In 1847, the jury of Prix Volney at the Institut de France awarded its gold medal to an Essai historique et théorique sur les langues sémitiques en général et sur la langue hébraïque en particulier. Its twenty-four-year-old author, Ernest Renan, had set about doing “for the Semitic languages what M. Bopp has done for the Indo-European ones”. In other words, the objective of this thesis – whose manuscript can today be found in four notebooks conserved at the library of the Institut de France – was to draw up a comparative grammar of Semitic languages, following the lead of the famous German philologist and linguist, who in 1833 had started to publish his Vergleichende Grammatik des Sanskrit, Zend, Griechischen, Lateinischen, Litthauischen, Gothischen und Deutschen, of which the sixth and final volume appeared in 1852.

Renan published his essay in 1855, with a title that displayed more clearly the scholarly current in which he wanted to place his work: Histoire générale et système comparé des langues sémitiques. However, in the preface, he did still acknowledge that the general historic introduction, when the thesis was turned into a book, had grown increasingly large, until it had become “half the book itself”. He then decided to divide the book into two parts, one historical, the other theoretical, and to publish the latter part later. But this second theoretical volume, which was to contain the “comparative system of Semitic languages”, despite being announced in the prefaces to the second (1858) and third (1863) editions, never saw the light of day. In a form of anticipatory justification, Renan declared in his 1855 preface: “Since languages are an immediate product of human consciousness, they constantly change with it and, in a sense, a real theory of languages is nothing other than their history”.

Books II, III and IV of the work retrace the three periods of the development of Semitic languages (Hebrew, Aramaic and Arabic, with their subdivisions in branches). But it was above all books I and V, “Questions of Origin” and “Conclusions”, in which Renan constructed a genuine theory of “Semitic peoples”, which, doubtlessly without any intention on the part of its author, was to have a significant posterity in the scholarly anti-Semitism of the 19th and 20th centuries. By following romantic German theories, according to which languages are closely bound to the spirit of each people, Renan transposed a series of linguistic considerations into an ethno-cultural issue. So it was that the Semites only recognised themselves “in negative terms”, given that they had no mythology, science, philosophy, curiosity, objectivity, sense of nuance, visual arts, epic, political life, organisation, or variety. “The Semitic race,” wrote Renan, “compared to the Indo-European race genuinely represents an inferior combination of human nature”. A single quality, the religious instinct, is the exclusive privilege of the Semites: “MONOTHEISM sums up and explains all of their characteristics”.

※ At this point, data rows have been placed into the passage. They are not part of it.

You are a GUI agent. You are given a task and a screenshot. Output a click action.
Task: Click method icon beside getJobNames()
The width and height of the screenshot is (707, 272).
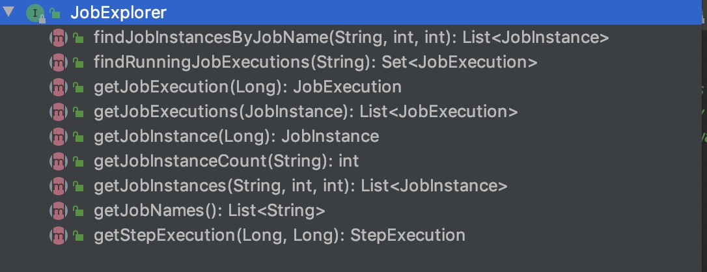(59, 211)
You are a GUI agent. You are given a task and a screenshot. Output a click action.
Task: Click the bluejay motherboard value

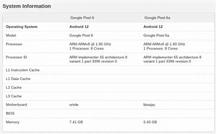(x=150, y=105)
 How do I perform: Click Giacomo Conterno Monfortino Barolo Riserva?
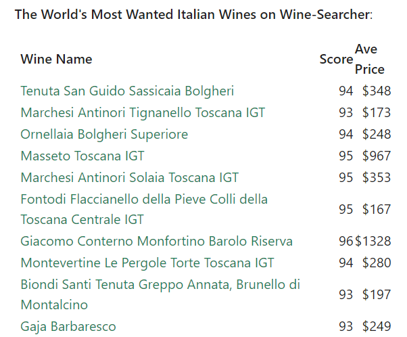pyautogui.click(x=157, y=241)
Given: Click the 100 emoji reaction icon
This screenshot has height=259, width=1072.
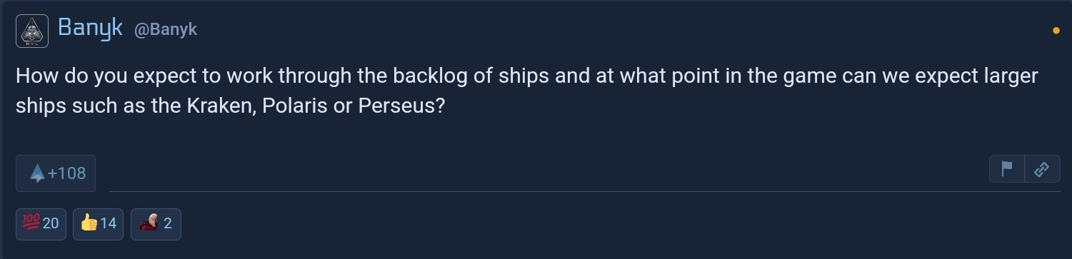Looking at the screenshot, I should (x=32, y=223).
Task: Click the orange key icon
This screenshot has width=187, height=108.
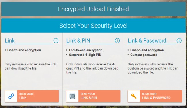Action: [134, 96]
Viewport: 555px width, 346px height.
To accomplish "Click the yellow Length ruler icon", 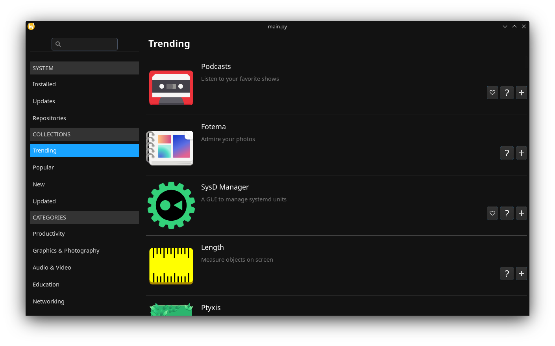I will click(171, 266).
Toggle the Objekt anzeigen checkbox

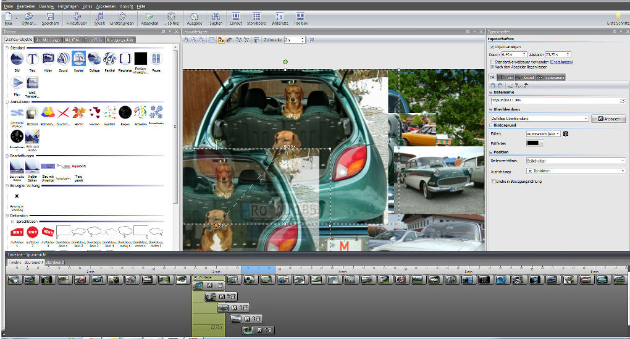[x=492, y=47]
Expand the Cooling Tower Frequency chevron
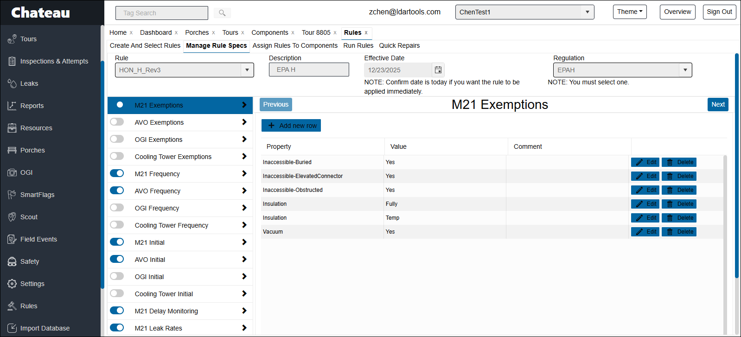 tap(244, 225)
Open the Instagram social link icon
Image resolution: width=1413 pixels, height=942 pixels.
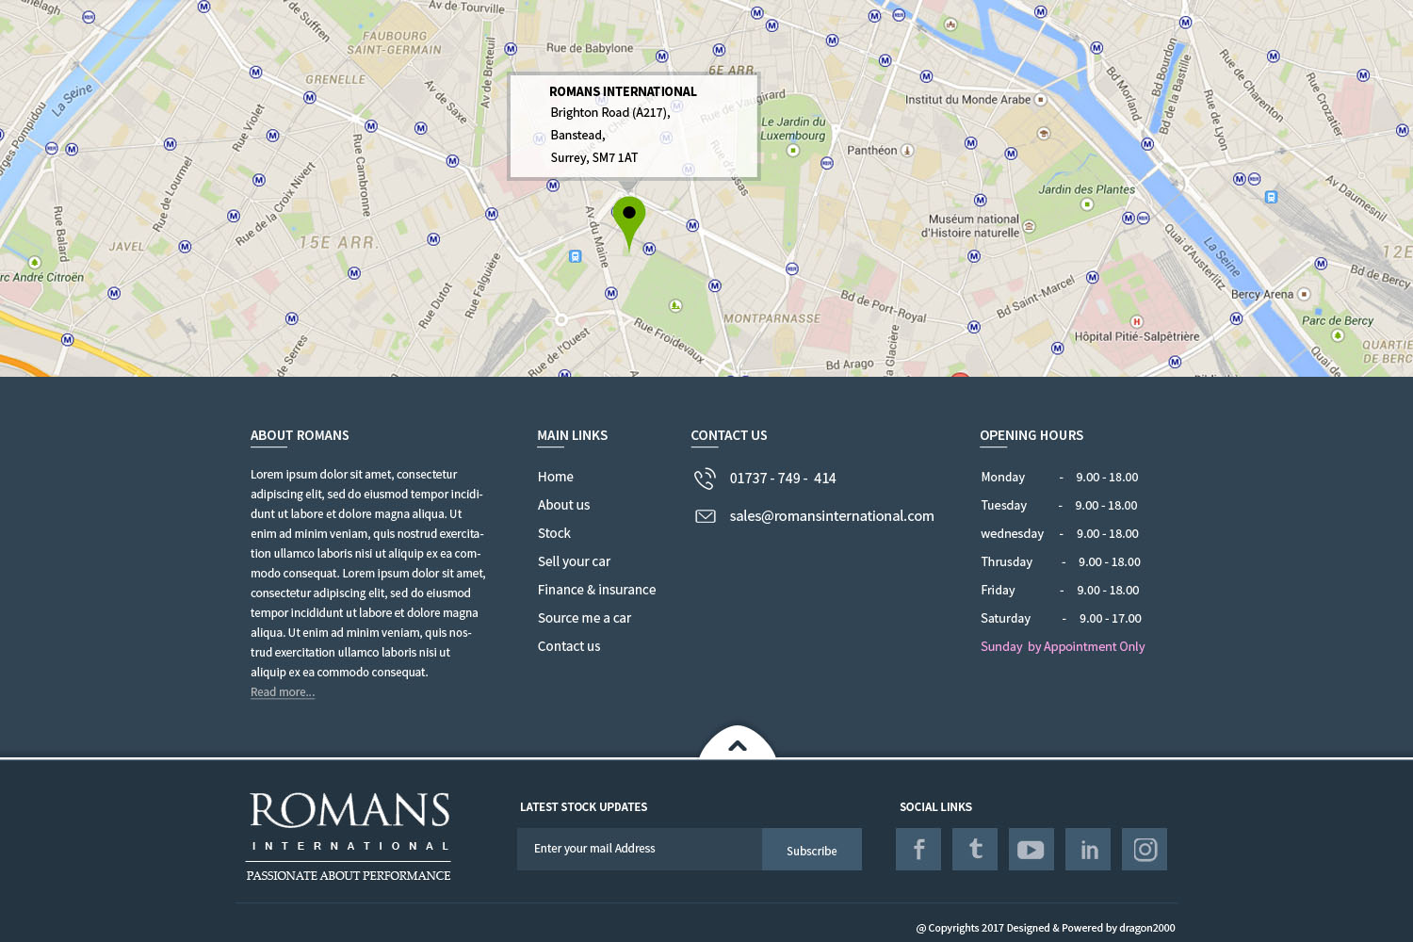tap(1145, 850)
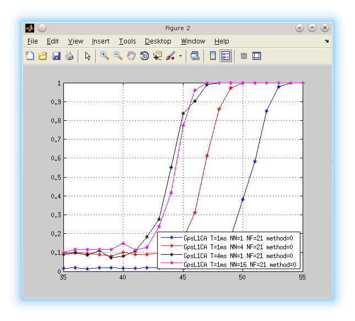The image size is (355, 321).
Task: Open the Insert menu
Action: click(100, 41)
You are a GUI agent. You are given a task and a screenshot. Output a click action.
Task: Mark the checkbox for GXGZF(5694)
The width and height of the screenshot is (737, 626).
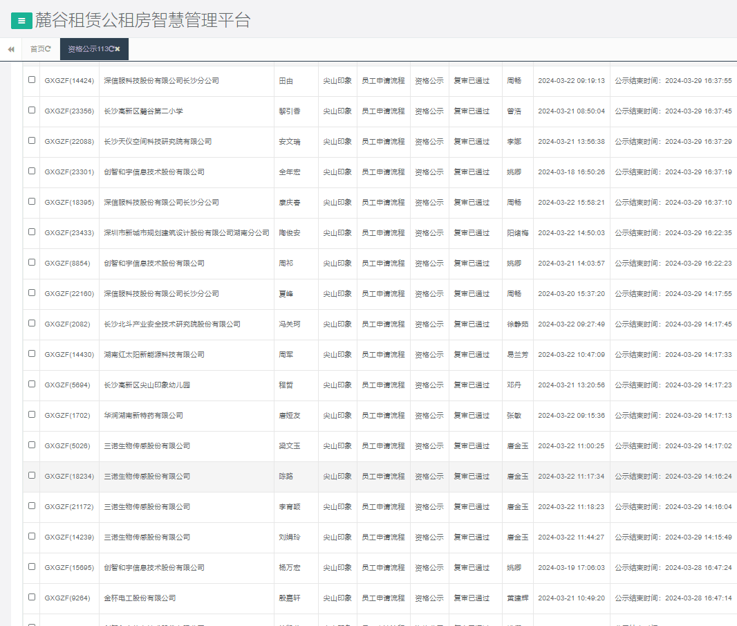click(32, 385)
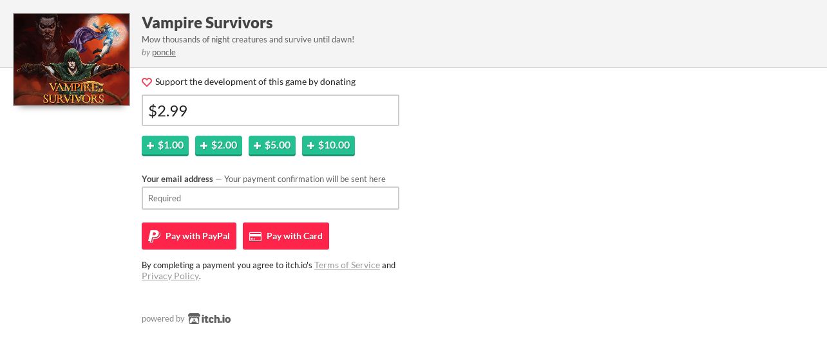Viewport: 827px width, 337px height.
Task: Click the plus icon on the $5.00 button
Action: (x=257, y=145)
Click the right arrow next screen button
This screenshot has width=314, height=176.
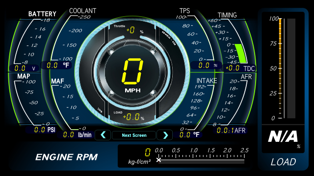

Renan was to specify and clarify in his later works, above all after 1870, his positions concerning the “sensitive” questions of race and anti-Semitism, while enriching his arguments with a depth and nuance that were clearly missing from his Histoire des langues sémitiques. However, the idea that monotheism was a sudden and immediate intuition among the Semitic peoples (a characteristic that Renan also considered to be of capital importance for the progress of humanity) was for ever to remain the driving force of his life’s work. This theory was to lead to long controversies with other scholars, including some of his colleagues from the Société Asiatique, who on numerous occasions blamed him for his dogmatic refusal to admit the proofs, coming from Phoenician epigraphy or research into Assyrian, of the historical evolution– from polytheism to monotheism – of Semitic religions.